Bamboo Redux
I am still wrestling with the cut poles. I am recycling them into trellises, fences, and plant stakes. Mrs. Claus and I are fond of climbing flowers: clematis, cardinal flowers, datura, sweet peas, morning glories, porcelain berry, climbing roses, and so forth. So a trellis campaign this year will pay many dividends.
Next year I may take the advice of my Chinese-American doctor, from whom I got the original bamboo starts 5 years ago for a grove now 20 feet in circumference. Dr. Lin wants me to call in the local zoo to cut my grove next spring. They have pandas to feed, so she thinks they will do it for free. She might be right.
I am also going to let the grove expand a little.
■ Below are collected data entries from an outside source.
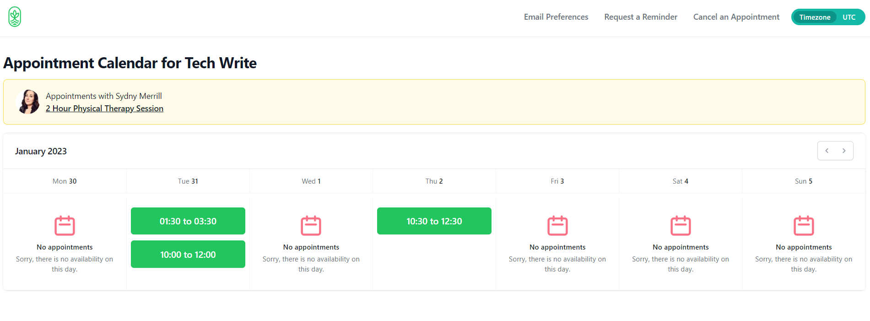Go to next week using right chevron
The width and height of the screenshot is (870, 321).
(x=844, y=151)
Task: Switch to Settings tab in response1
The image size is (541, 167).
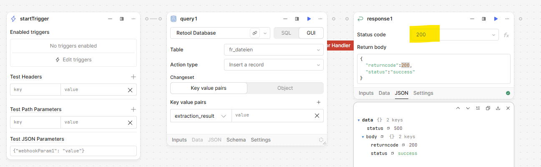Action: tap(423, 93)
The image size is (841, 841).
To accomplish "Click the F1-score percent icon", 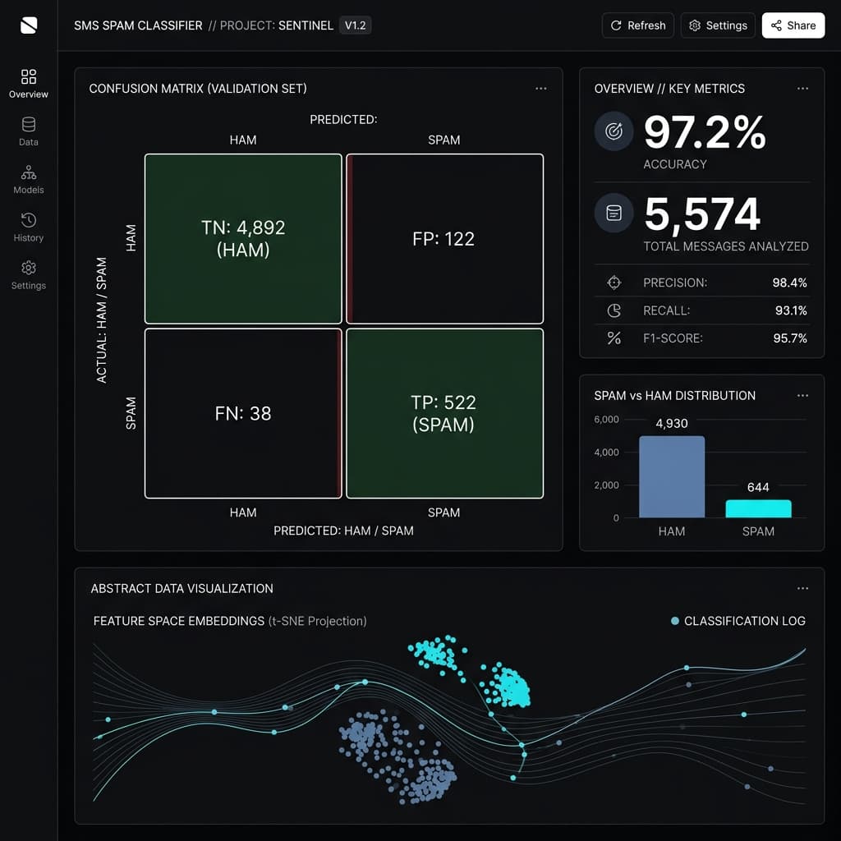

Many bamboos expand aggressively through running rhizomes, and my yellow groove variety is no exception. One way to control it, useful if you are using it as a living privacy screen, is to plant it next to a wide sidewalk or driveway. The rhizomes are limited in expansion by the capacity to throw viable shoots. Such shoots cannot push through concrete or blacktop.
Another way to control it is to simply mow the soft shoots regularly around the edge. This requires your grove to be open on all sides, but it works. In my climate, the first shoots break the ground about mid-April and the shooting cycle lasts until about mid-June. Regular mowing through this period is quite effective. Bamboo is, after all, a grass.
If you want to use it as a living privacy fence on the edge of the property, for which it is very useful, you can buy lengths of impenetrable barrier that you can bury in the ground on both sides of your fence. This will force shooting rhizomes to emerge above ground to conquer the barrier, where they can be regularly trimmed by hand.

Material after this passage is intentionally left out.